--- START ---
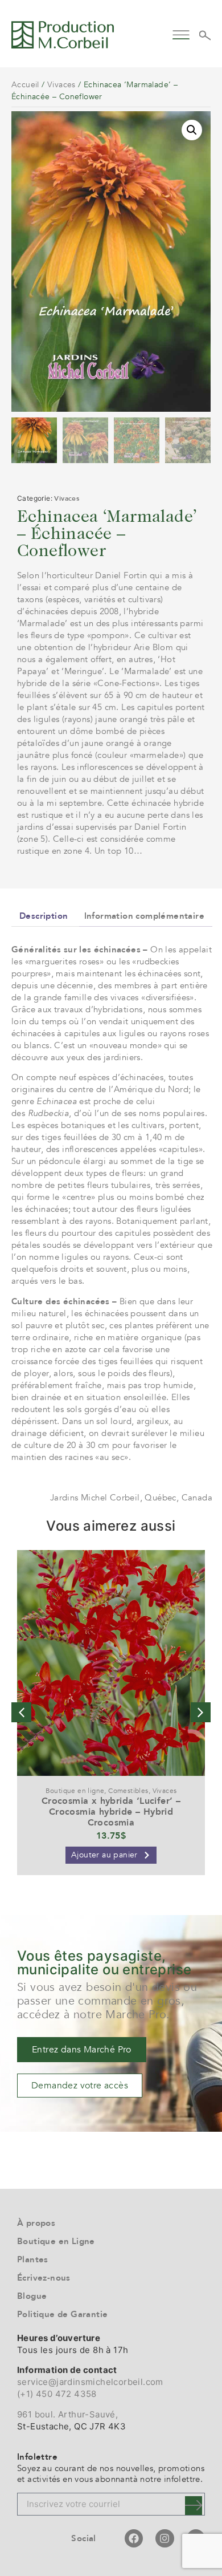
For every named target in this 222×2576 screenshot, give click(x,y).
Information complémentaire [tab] (144, 916)
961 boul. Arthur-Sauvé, (67, 2414)
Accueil (25, 84)
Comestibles (128, 1790)
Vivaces (61, 84)
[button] (181, 33)
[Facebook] (134, 2538)
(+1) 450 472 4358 (57, 2393)
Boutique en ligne (75, 1790)
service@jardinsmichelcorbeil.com (90, 2381)
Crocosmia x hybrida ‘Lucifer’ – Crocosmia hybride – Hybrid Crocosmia (111, 1812)
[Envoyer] (193, 2505)
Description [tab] (43, 916)
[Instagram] (164, 2538)
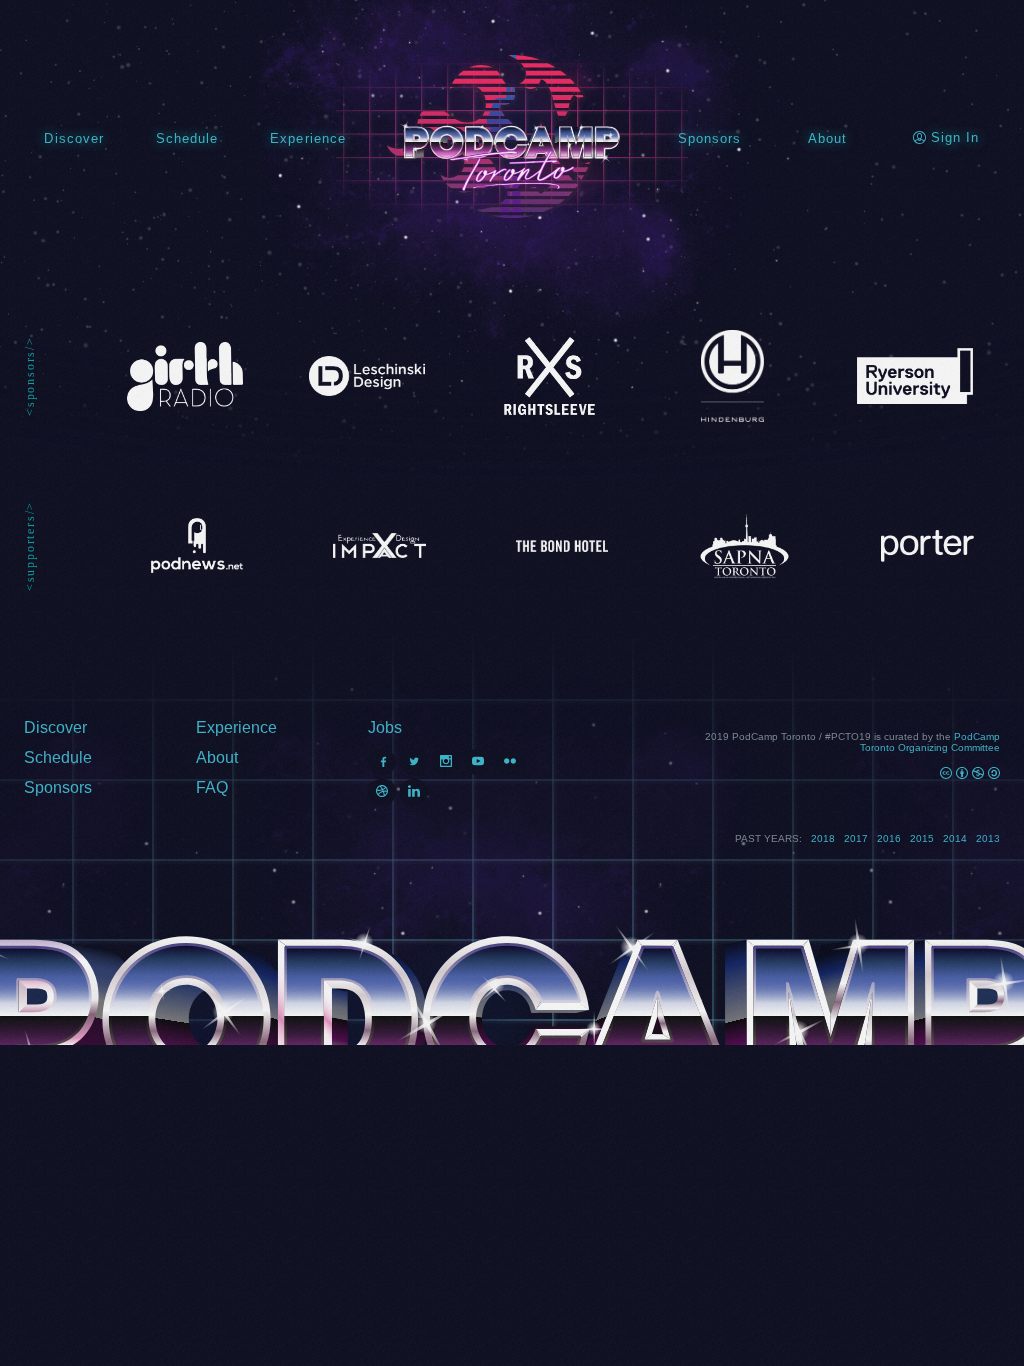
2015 (922, 838)
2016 (889, 838)
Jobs (385, 727)
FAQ (212, 787)
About (827, 138)
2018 (823, 838)
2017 (856, 838)
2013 (988, 838)
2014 (955, 838)
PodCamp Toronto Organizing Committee (930, 742)
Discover (74, 138)
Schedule (187, 138)
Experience (308, 138)
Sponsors (710, 138)
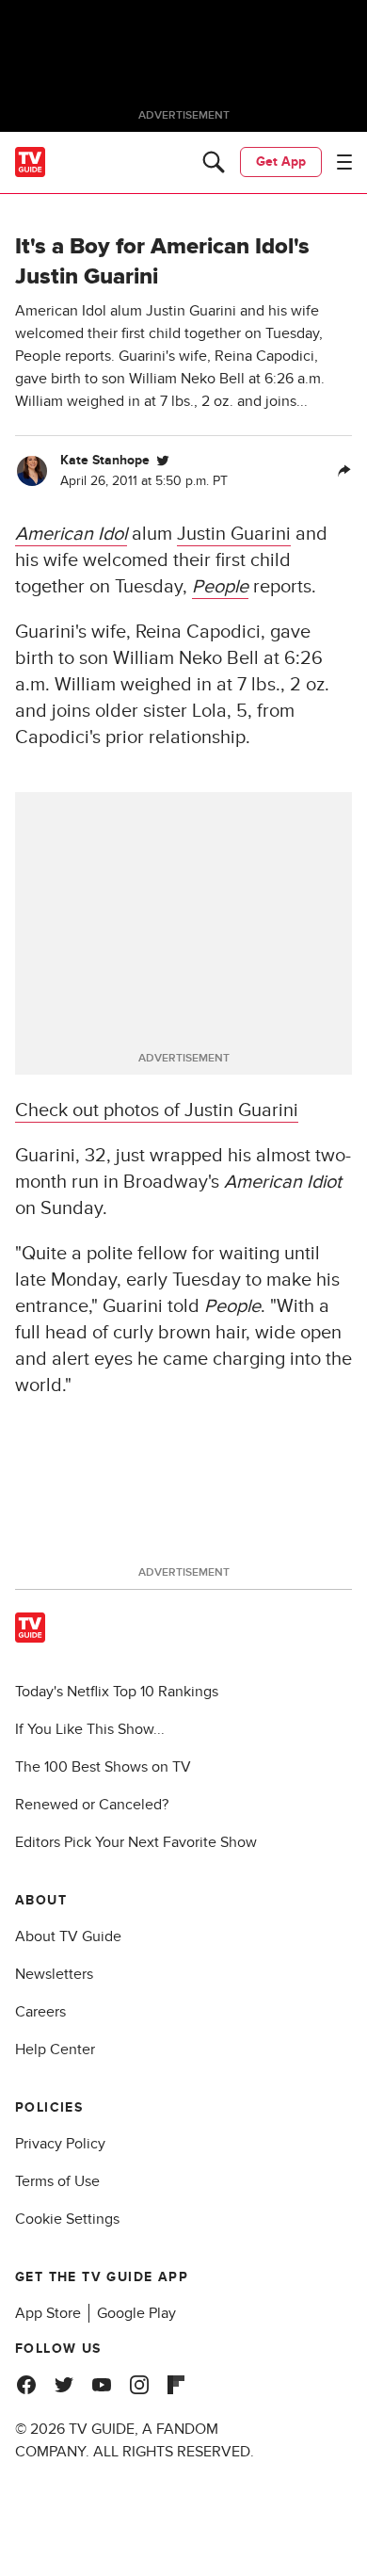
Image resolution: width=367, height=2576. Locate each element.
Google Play (136, 2313)
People (220, 586)
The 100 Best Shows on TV (103, 1767)
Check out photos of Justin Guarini (156, 1110)
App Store (48, 2313)
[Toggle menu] (344, 162)
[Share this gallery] (344, 470)
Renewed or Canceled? (91, 1804)
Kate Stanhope (105, 460)
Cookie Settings (67, 2219)
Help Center (55, 2049)
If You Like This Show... (90, 1729)
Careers (40, 2011)
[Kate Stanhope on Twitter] (162, 460)
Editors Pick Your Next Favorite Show (136, 1842)
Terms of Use (57, 2181)
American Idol (71, 534)
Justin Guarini (234, 534)
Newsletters (54, 1974)
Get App (281, 162)
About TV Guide (68, 1936)
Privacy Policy (60, 2143)
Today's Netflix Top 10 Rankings (116, 1691)
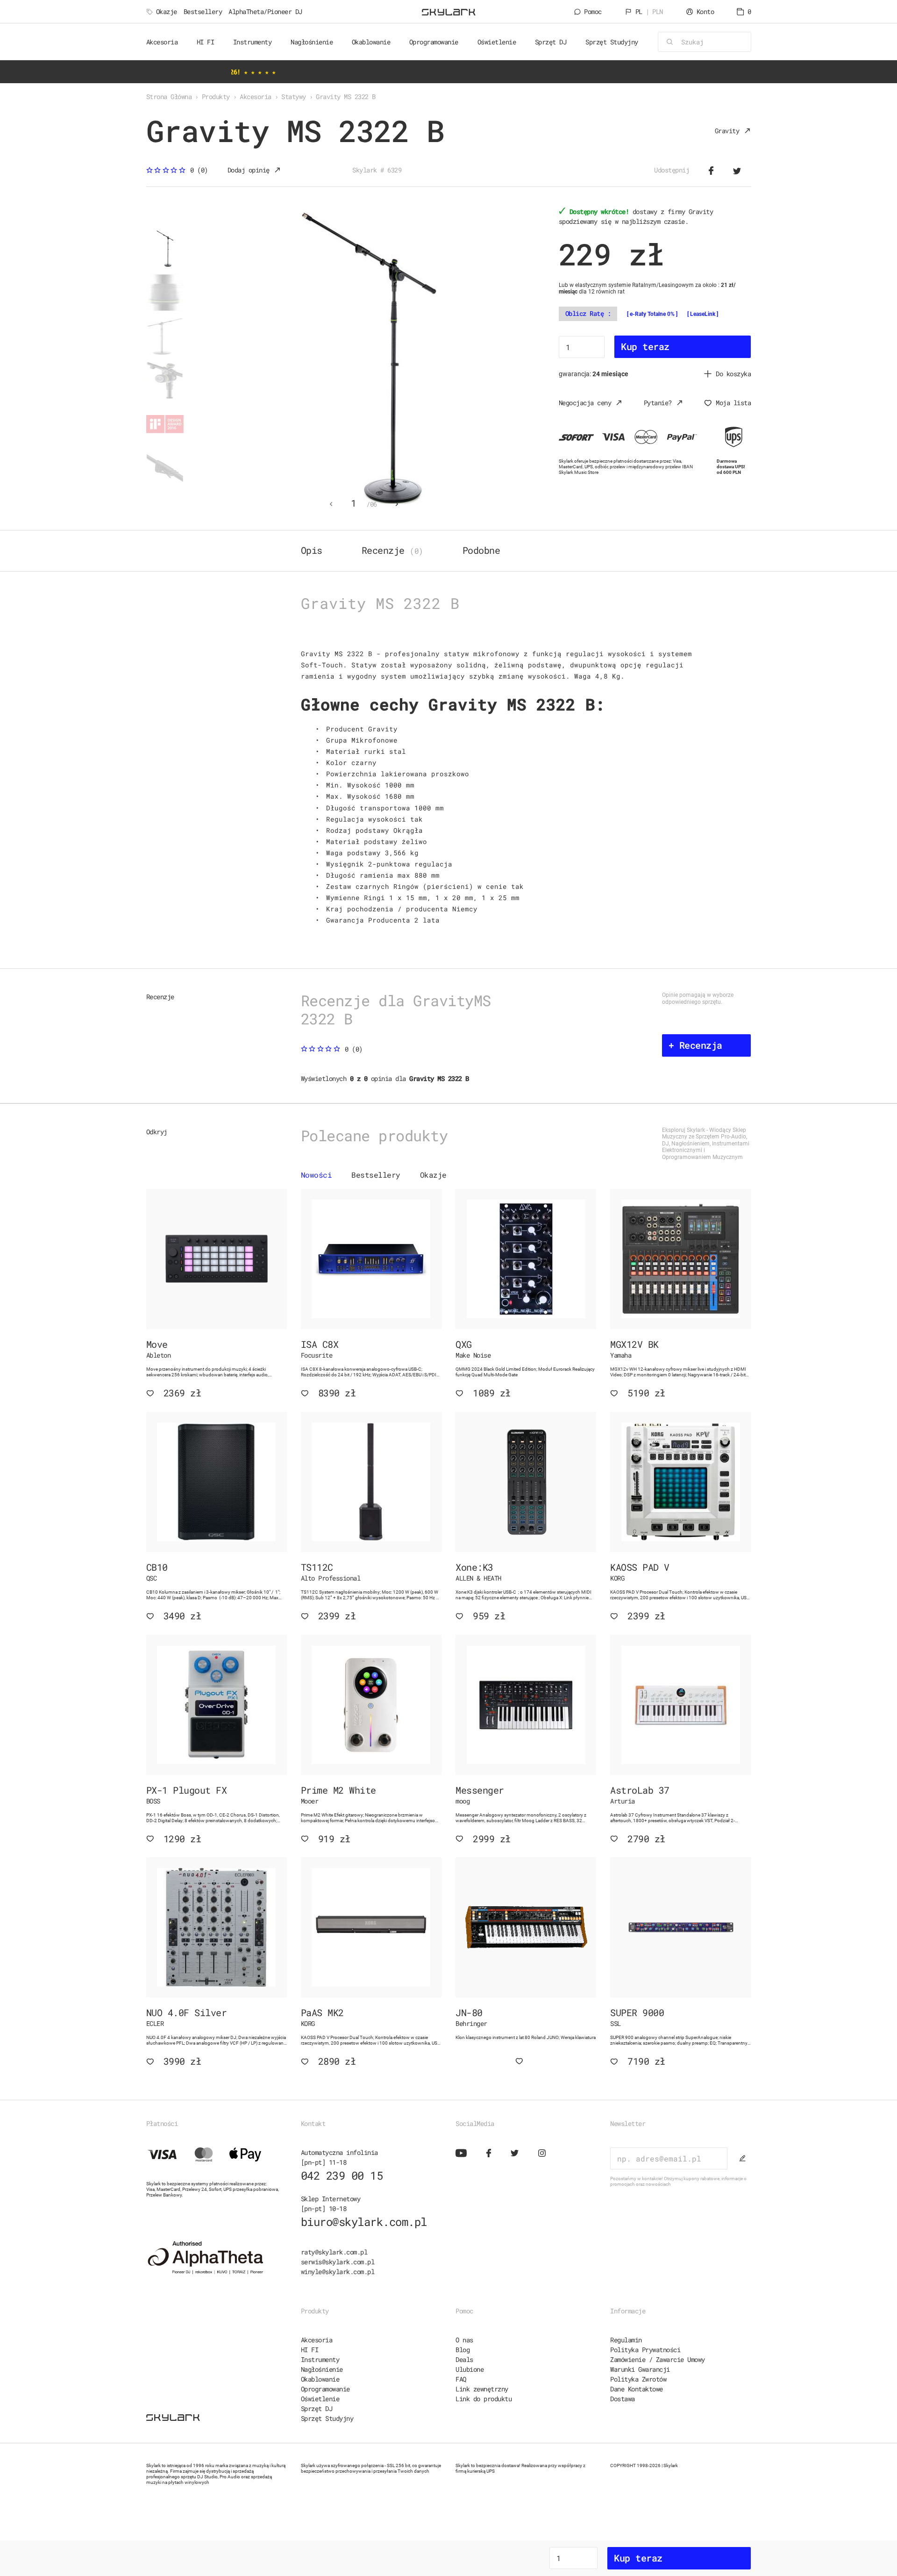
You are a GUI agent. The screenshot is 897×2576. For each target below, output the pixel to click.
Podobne (481, 550)
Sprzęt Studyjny (327, 2418)
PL (649, 11)
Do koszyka (733, 373)
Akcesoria (317, 2339)
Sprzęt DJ (317, 2408)
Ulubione (470, 2369)
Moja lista (733, 402)
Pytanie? (658, 402)
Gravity (727, 130)
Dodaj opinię (249, 170)
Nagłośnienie (322, 2369)
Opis (311, 550)
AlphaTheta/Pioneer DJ (265, 11)
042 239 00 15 (342, 2175)
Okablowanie (320, 2379)
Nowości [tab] (316, 1175)
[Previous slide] (330, 504)
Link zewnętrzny (482, 2388)
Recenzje (392, 550)
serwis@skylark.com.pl (338, 2261)
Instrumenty (320, 2359)
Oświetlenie (320, 2398)
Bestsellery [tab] (375, 1175)
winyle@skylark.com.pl (338, 2271)
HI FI (310, 2349)
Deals (464, 2359)
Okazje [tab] (433, 1175)
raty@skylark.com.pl (334, 2251)
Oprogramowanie (325, 2388)
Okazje (166, 11)
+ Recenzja (695, 1045)
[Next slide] (397, 504)
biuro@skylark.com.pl (364, 2221)
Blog (463, 2349)
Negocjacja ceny (585, 402)
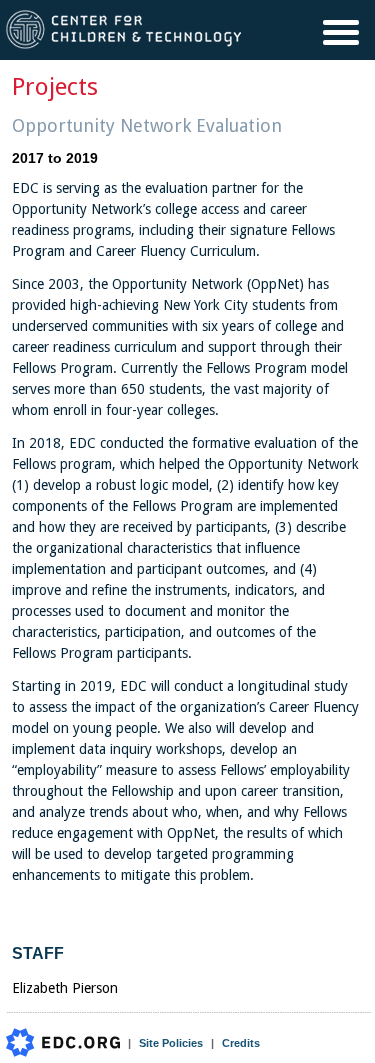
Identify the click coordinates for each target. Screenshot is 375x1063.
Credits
--- END ---
◆ Required action ◆
Using the records above, gather all lines where the string "Next" is present.

◆ Response to this exercise ◆
Editors Pick Your Next Favorite Show (136, 1842)
[Next slide] (397, 504)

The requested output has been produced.